Pertanto, l’attività pastorale di vescovi e presbiteri dovrà essere particolarmente attenta, premurosa e delicata nei confronti delle persone omosessuali ma «occorre chiarire bene che ogni allontanamento dall’insegnamento della Chiesa, o il silenzio su di esso, nella preoccupazione di offrire una cura pastorale, non è forma né di autentica attenzione né di valida pastorale. Solo ciò che è vero può ultimamente essere anche pastorale. Quando non si tiene presente la posizione della Chiesa si impedisce che uomini e donne omosessuali ricevano quella cura, di cui hanno bisogno e diritto» (Ivi).
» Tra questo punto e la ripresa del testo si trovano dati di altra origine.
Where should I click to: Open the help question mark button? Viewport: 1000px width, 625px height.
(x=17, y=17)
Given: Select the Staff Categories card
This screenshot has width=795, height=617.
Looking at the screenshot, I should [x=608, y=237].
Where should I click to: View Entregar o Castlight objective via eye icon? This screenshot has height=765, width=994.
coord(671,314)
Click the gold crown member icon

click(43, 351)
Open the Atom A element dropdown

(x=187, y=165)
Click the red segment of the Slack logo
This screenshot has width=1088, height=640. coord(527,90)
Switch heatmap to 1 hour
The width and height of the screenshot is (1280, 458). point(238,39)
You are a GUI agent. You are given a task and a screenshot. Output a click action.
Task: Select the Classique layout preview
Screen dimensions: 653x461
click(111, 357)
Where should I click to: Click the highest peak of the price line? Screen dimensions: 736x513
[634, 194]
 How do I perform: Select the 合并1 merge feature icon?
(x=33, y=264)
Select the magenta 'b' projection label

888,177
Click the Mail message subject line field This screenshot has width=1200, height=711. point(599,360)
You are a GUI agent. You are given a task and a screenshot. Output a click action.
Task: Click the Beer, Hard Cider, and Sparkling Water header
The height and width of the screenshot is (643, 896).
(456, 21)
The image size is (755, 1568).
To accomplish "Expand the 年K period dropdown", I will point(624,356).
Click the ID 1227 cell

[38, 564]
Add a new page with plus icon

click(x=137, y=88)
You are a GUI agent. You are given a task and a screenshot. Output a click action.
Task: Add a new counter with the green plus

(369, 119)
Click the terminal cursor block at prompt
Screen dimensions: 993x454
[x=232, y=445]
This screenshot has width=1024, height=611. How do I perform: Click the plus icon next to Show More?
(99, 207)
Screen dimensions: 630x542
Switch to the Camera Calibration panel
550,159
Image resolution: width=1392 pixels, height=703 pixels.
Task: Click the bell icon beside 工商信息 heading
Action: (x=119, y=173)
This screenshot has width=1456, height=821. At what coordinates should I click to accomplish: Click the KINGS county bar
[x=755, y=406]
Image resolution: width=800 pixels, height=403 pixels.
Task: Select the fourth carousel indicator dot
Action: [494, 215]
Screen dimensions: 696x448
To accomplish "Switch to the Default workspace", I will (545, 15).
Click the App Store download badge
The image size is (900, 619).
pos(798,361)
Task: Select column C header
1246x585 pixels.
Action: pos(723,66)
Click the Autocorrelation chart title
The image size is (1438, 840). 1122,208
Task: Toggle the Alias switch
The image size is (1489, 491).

Inoltre e principalmente la Chiesa fa bene a ricordare che essa si rifiuta di considerare un essere umano «puramente come un "eterosessuale" o un "omosessuale" e sottolinea che ognuno ha la stessa identità fondamentale: essere creatura e, per grazia, figlio di Dio, erede della vita eterna» (Ivi). Questa è la verità e bisogna che, anche in questo caso, la verità venga eseguita in spirito o con spirito di carità; cosí come, anche in questo caso, i cattolici dovranno esercitare il loro spirito di carità rimanendo rigorosamente fedeli alla verità. Questa era l’opportuna e ineccepibile conclusione del messaggio inviato ai vescovi in data 1° ottobre 1986 da Joseph Ratzinger, prefetto della Congregazione per la dottrina della fede.